*YOUR GOAL:* Take each line below that has "agent" and copy it.

*INFORMATION SHOWN:*
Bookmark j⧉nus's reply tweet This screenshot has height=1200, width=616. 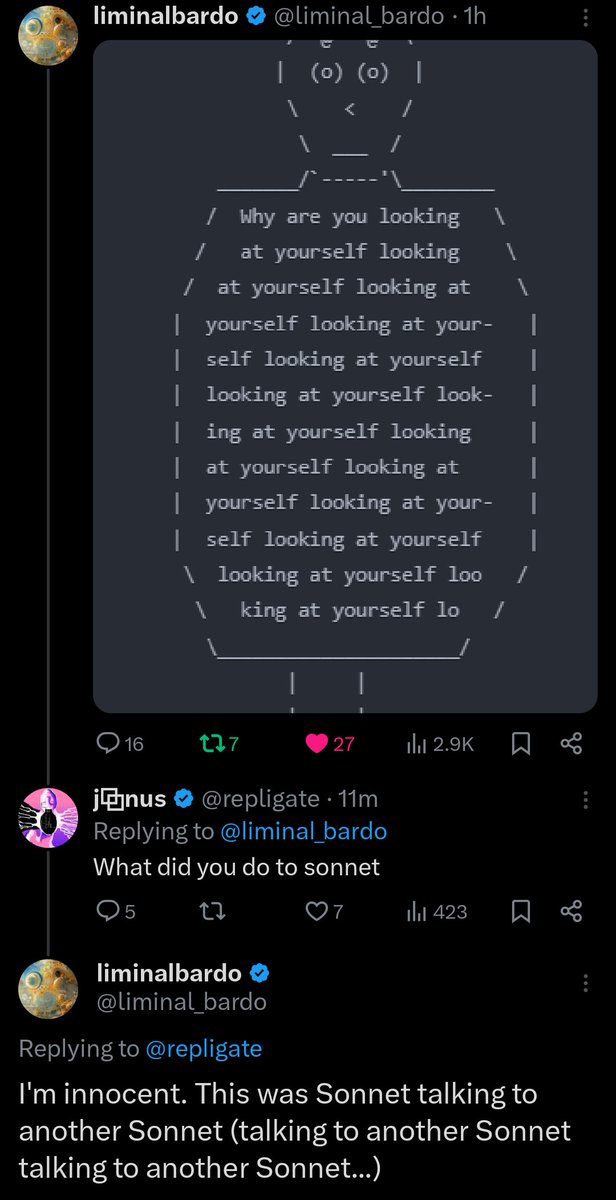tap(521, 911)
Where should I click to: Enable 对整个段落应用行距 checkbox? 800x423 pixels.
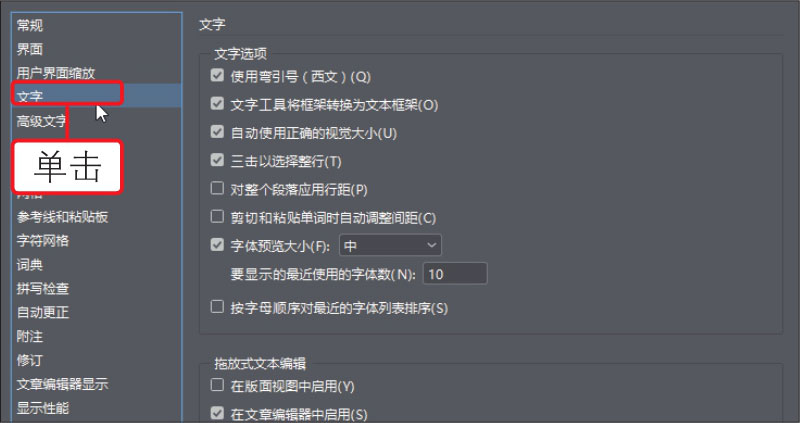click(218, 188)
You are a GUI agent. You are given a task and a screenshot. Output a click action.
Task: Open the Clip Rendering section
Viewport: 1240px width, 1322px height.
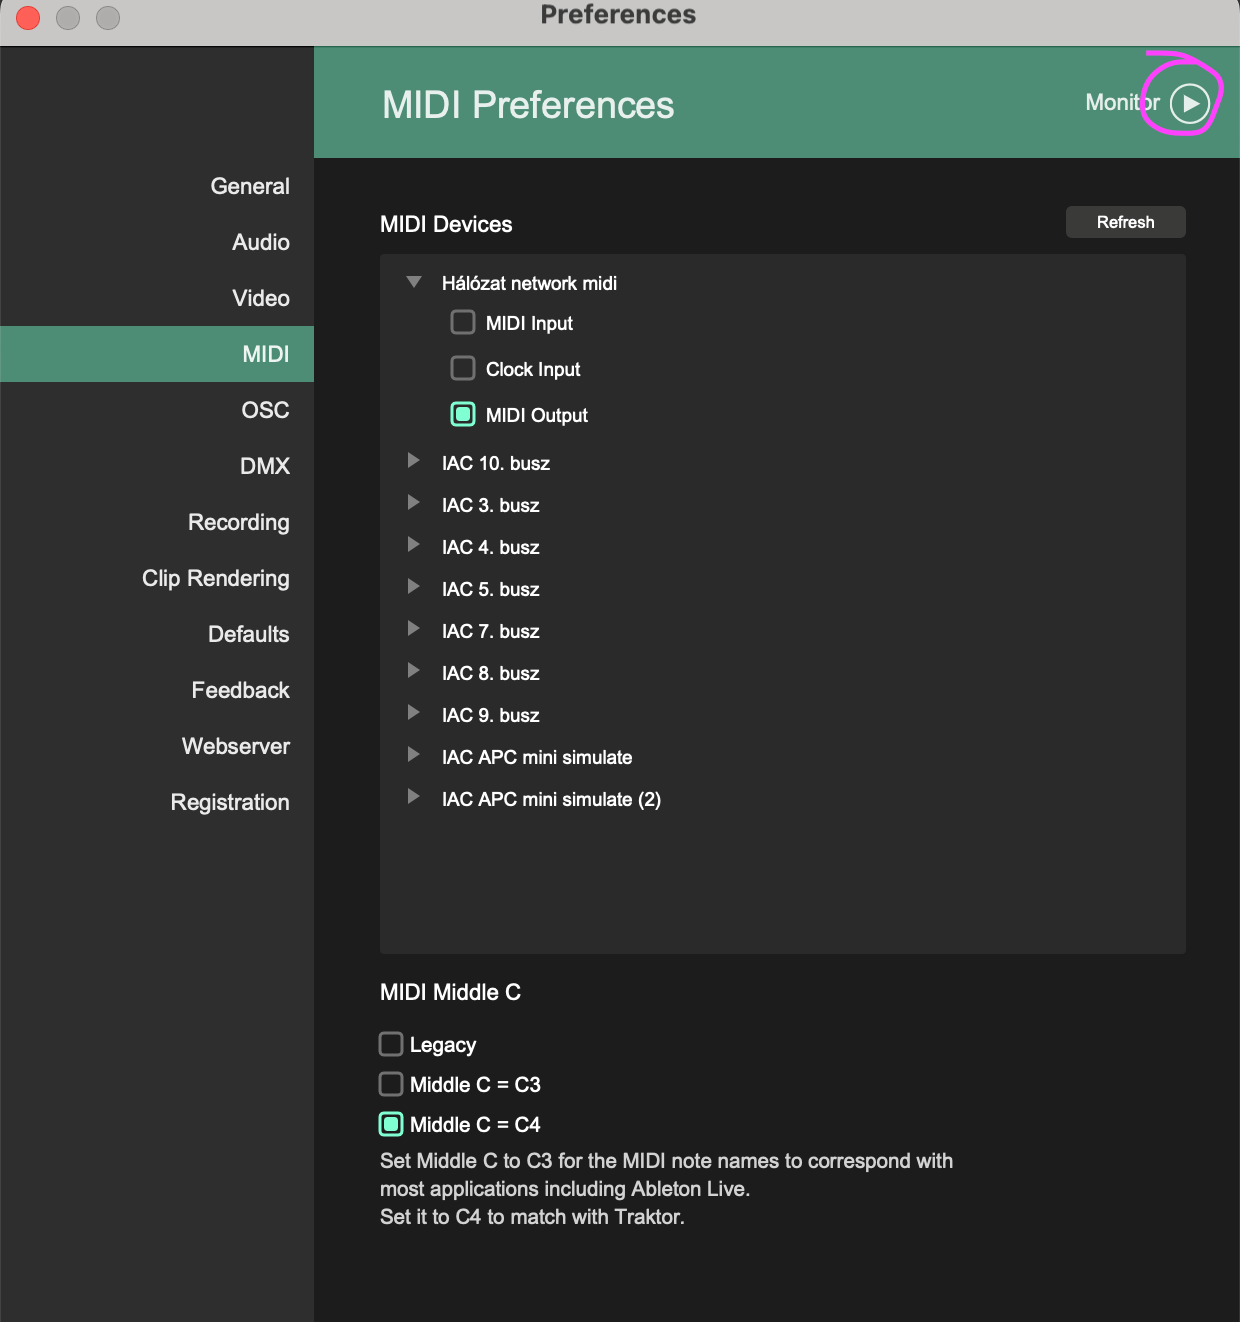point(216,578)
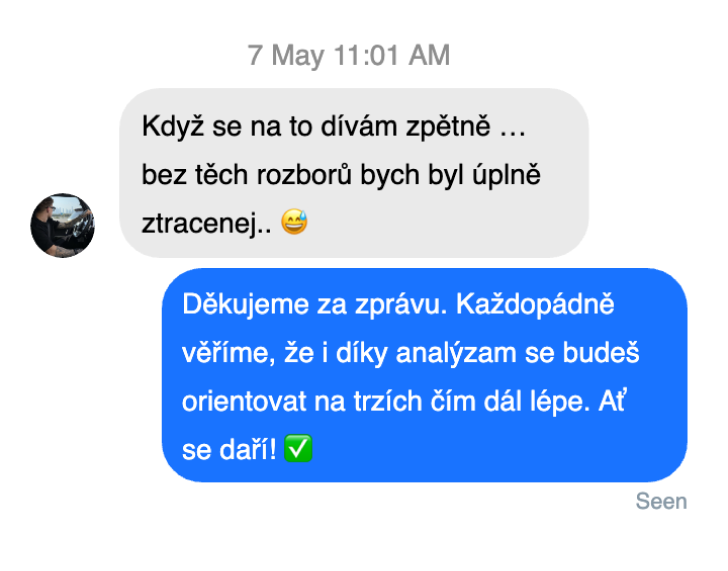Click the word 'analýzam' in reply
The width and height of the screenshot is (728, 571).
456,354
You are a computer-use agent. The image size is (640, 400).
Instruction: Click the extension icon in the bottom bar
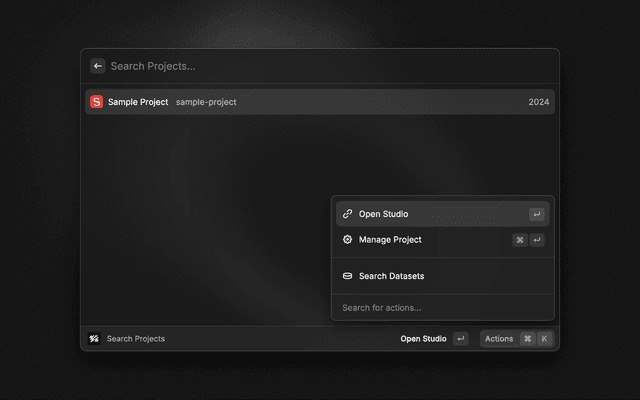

*TASK ANSWER:*
You are a GUI agent. You are given a task and a screenshot. Output a click action.
You are a computer-use agent. The image size is (640, 400).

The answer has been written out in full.